■ CHALLENGE
Copy the stretch of the records from the line containing "You are a GUI" through the end of the records, substituting "Rotate" for "Mirror" and keeping everything else the same. Omit the pictures.

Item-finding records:
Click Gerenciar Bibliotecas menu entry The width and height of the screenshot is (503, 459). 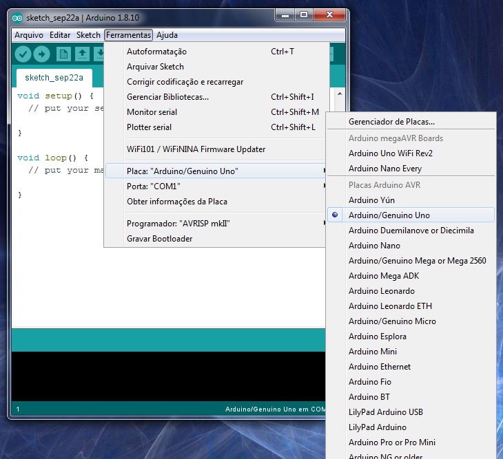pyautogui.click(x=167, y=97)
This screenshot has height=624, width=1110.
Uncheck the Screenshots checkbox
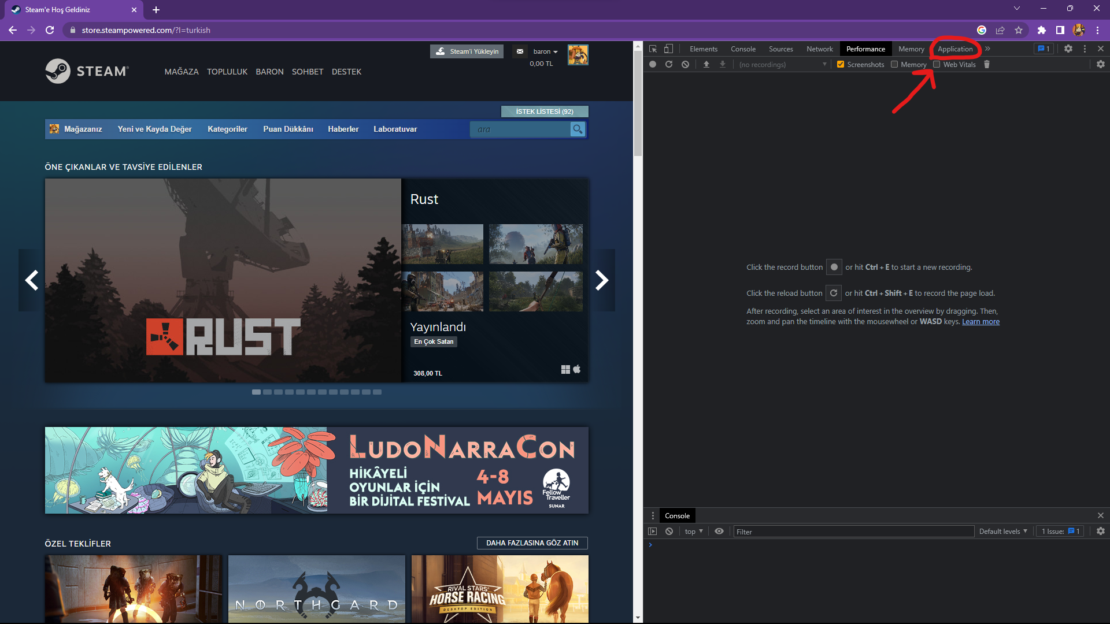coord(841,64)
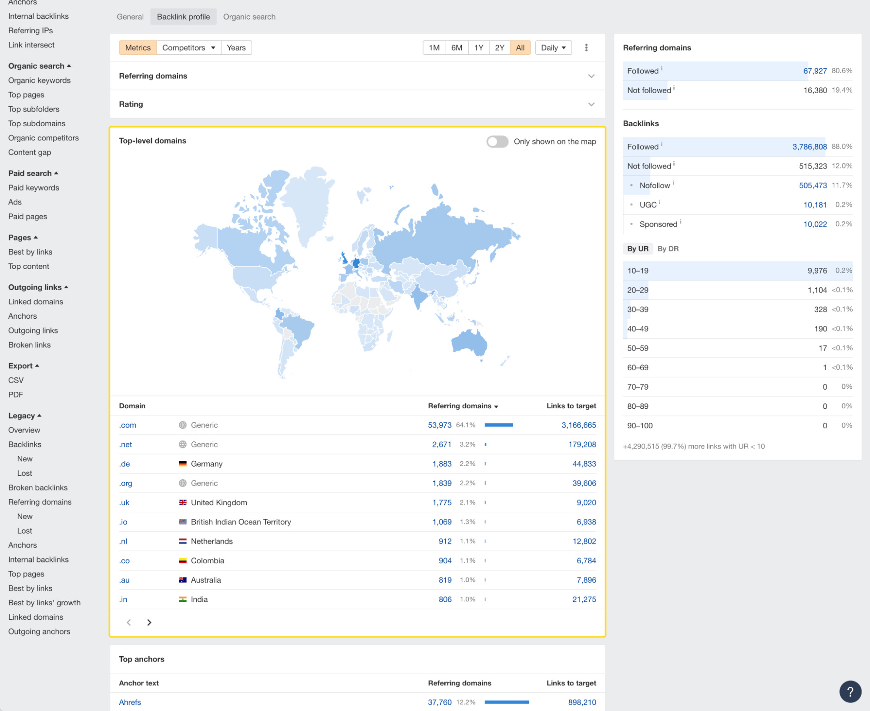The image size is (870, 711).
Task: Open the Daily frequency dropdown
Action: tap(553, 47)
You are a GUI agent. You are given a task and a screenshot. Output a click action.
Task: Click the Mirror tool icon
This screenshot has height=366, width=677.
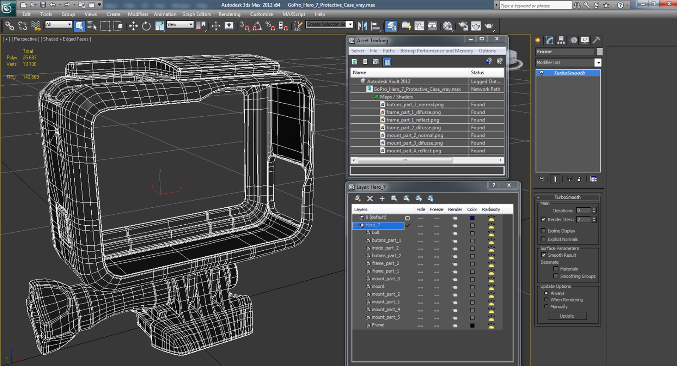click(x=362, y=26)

■ EXERCISE RESPONSE
You are a GUI agent. You are given a task and a screenshot. Output a click action.
Task: Click the Rotate tool icon
This screenshot has height=366, width=677.
click(x=362, y=26)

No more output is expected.